Stated goal: Copy the listing below word for word, starting at the line containing "You are a GUI" and continuing through the end of the listing, and omit the pictures from your copy.

Data listing:
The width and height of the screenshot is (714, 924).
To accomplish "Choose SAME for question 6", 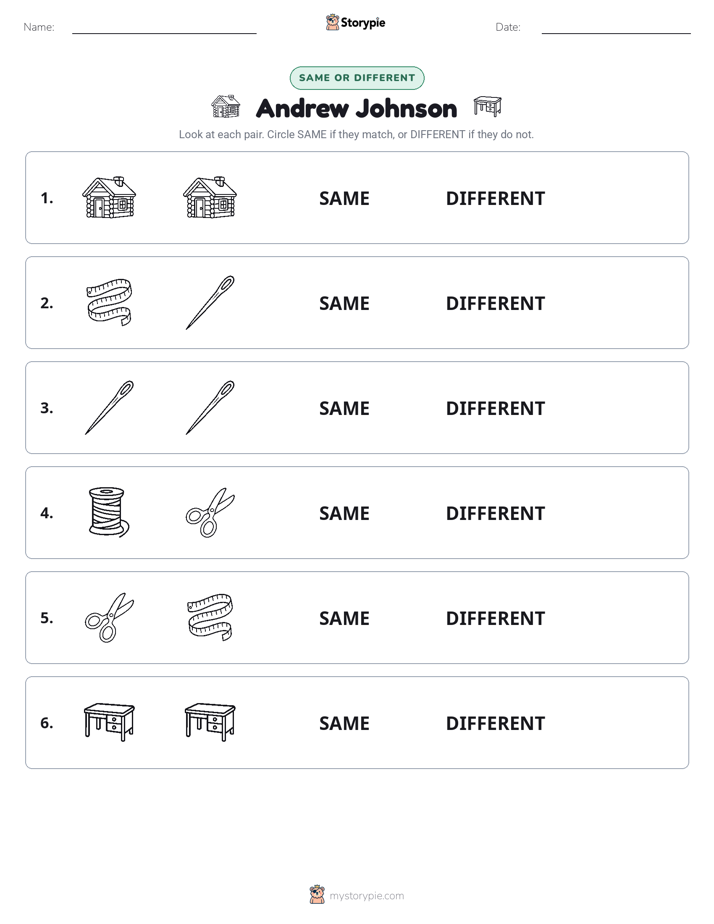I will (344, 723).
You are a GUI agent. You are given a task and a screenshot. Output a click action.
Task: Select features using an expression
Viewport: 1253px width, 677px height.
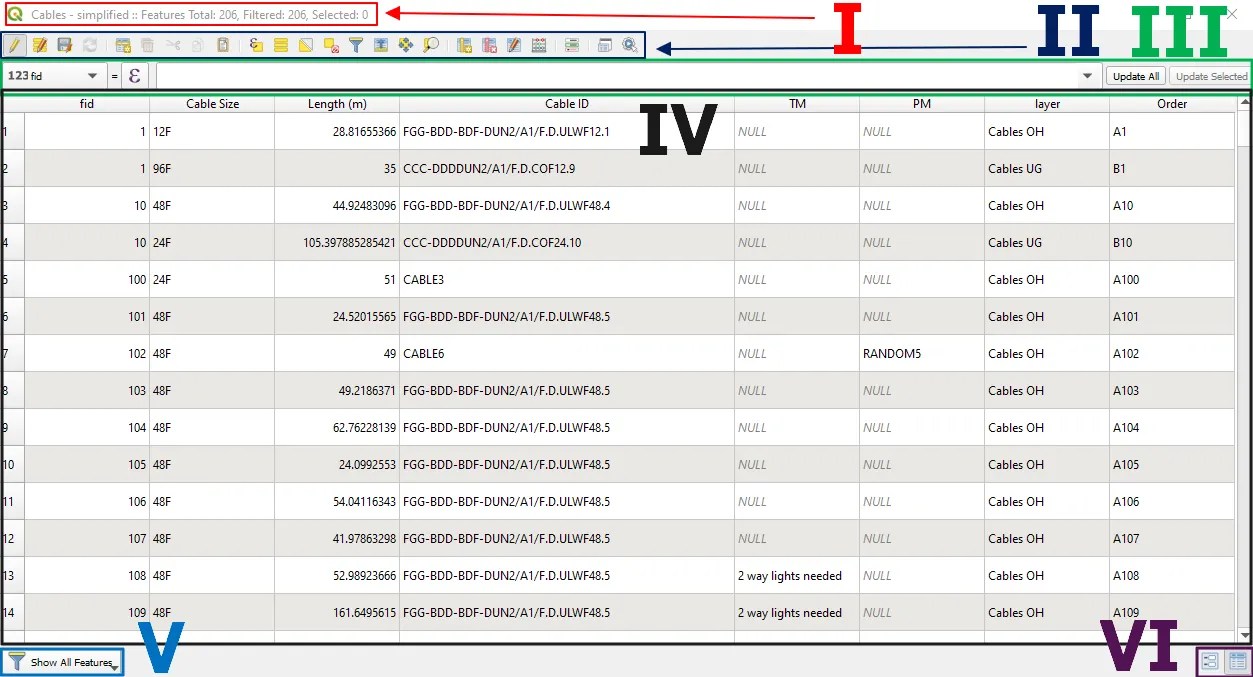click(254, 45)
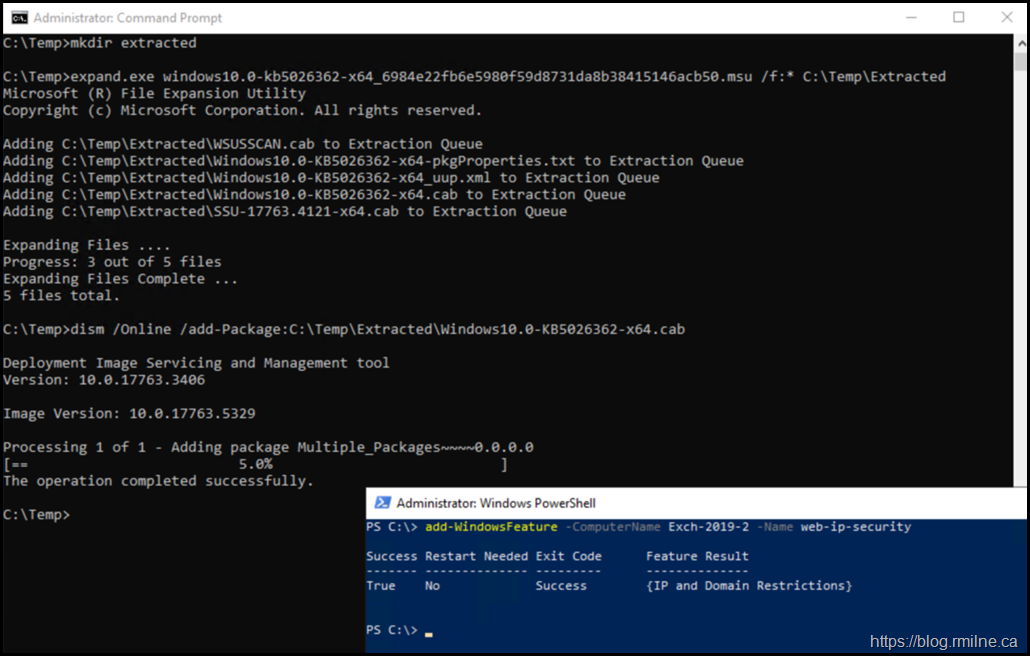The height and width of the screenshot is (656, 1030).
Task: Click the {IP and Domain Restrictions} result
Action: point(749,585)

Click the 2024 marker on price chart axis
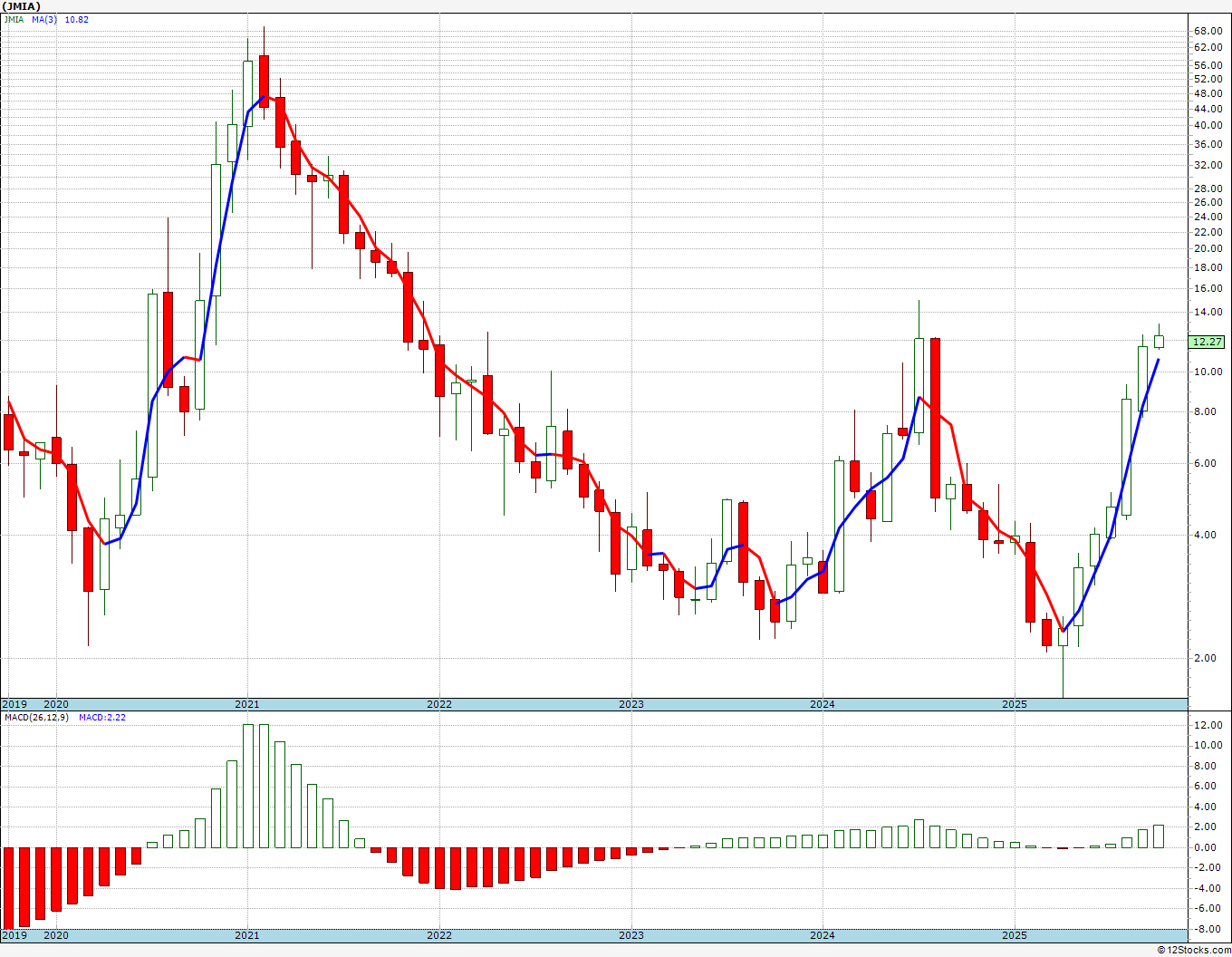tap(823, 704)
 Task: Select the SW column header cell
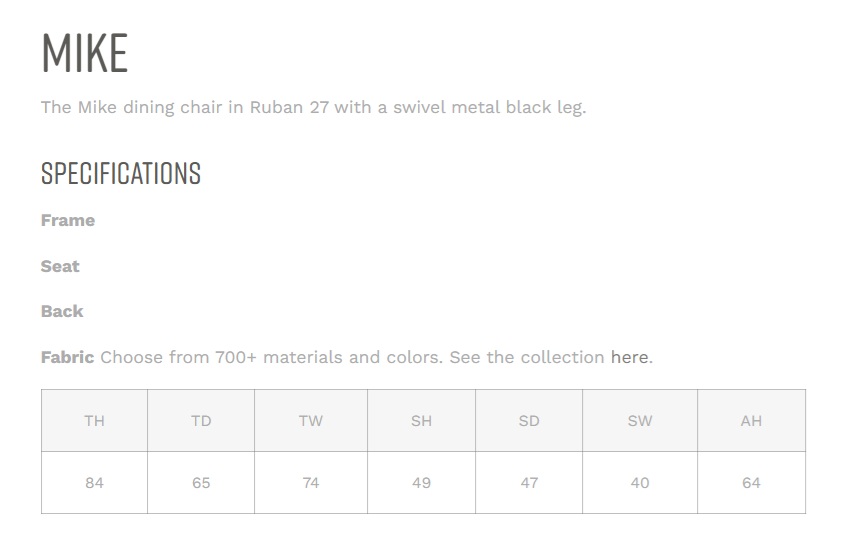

Task result:
You are a GUI agent. You are given a task and a screenshot. Output a click action.
Task: Select features using an expression
Viewport: 1253px width, 677px height.
click(254, 45)
The height and width of the screenshot is (656, 1030).
Task: Click the {IP and Domain Restrictions} result
Action: point(749,585)

Click the 2024 marker on price chart axis
tap(823, 704)
 Task: Select the SW column header cell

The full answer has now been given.